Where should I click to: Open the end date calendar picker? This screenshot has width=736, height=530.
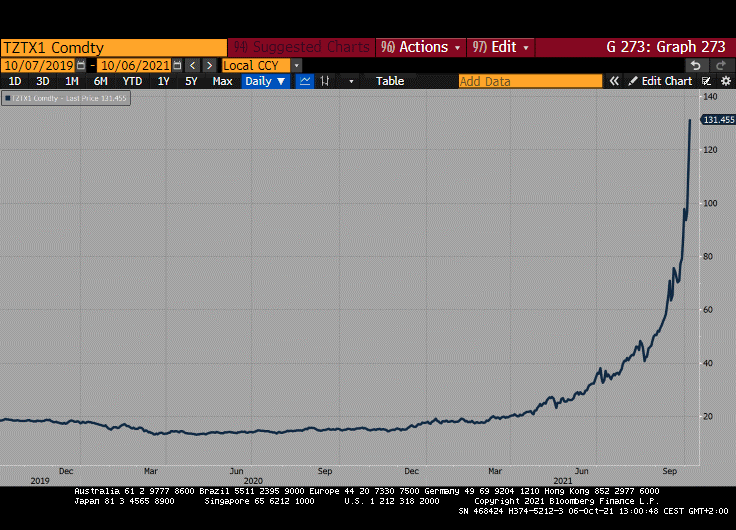point(177,65)
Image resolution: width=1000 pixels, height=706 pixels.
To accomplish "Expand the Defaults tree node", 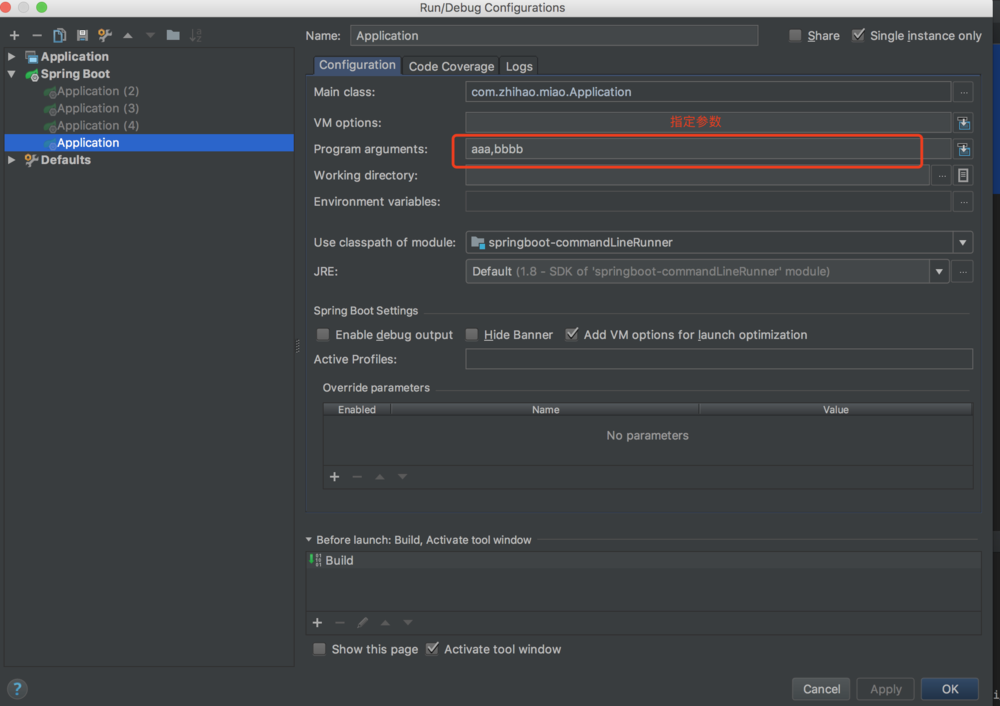I will tap(12, 159).
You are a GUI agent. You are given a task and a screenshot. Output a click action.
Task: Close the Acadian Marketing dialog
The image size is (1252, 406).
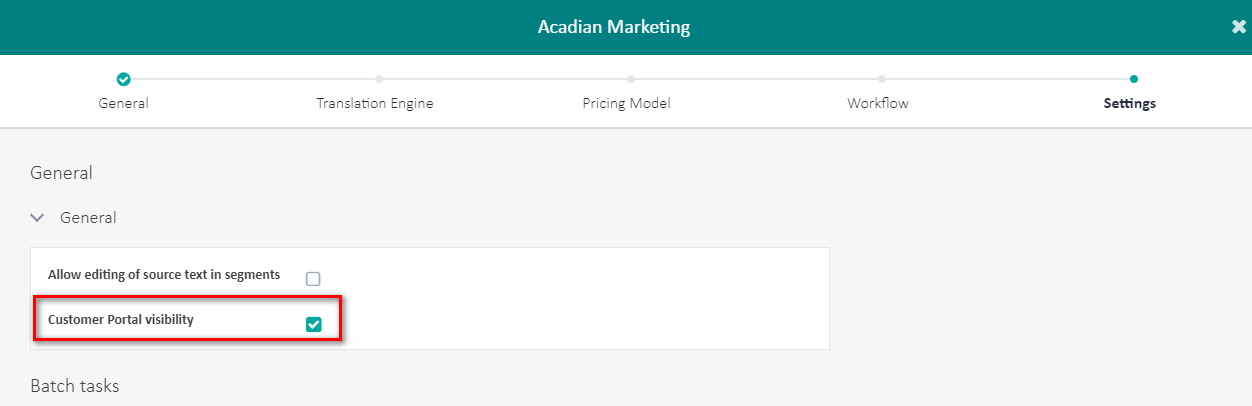[x=1239, y=27]
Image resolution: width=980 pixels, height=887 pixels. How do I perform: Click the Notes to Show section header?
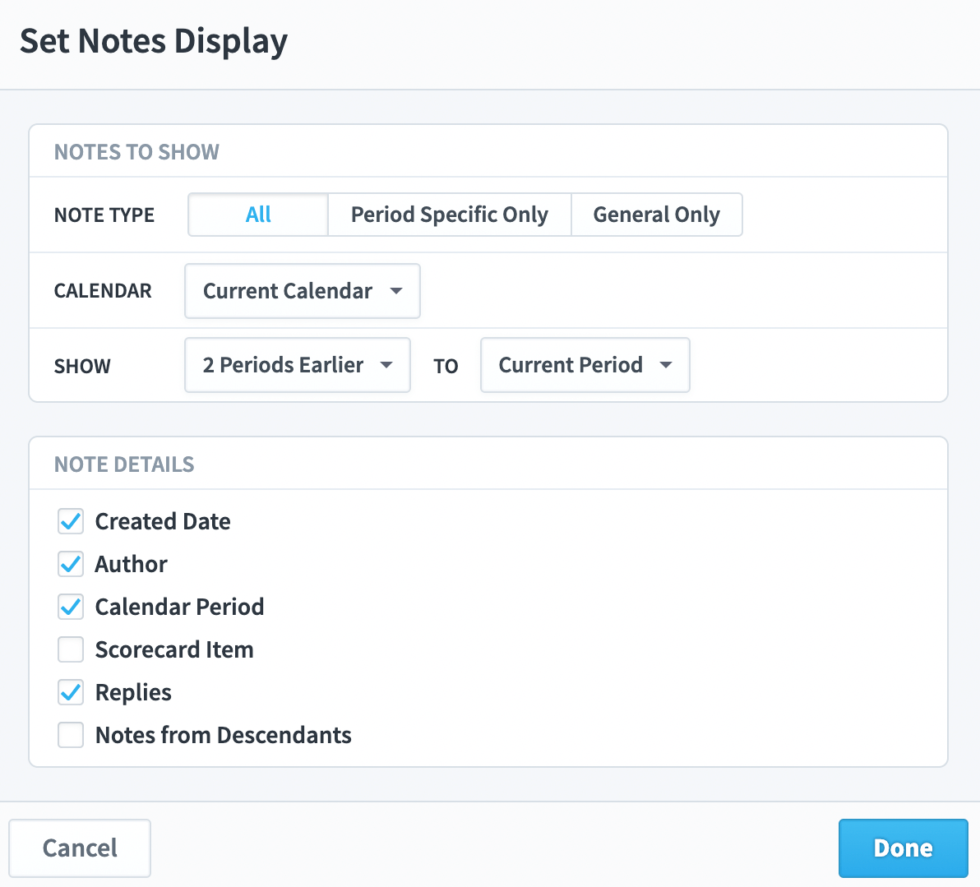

★ ★ ★ ★ ★ ★ ★

> _Directions for this task_
Within the entries above, find every line where the string "resolution" occurs, and copy it.

> _Exercise solution_
Image resolution: width=1000 pixels, height=706 pixels.
Image resolution: width=980 pixels, height=887 pixels. How do I perform: Click the Notes to Show section header?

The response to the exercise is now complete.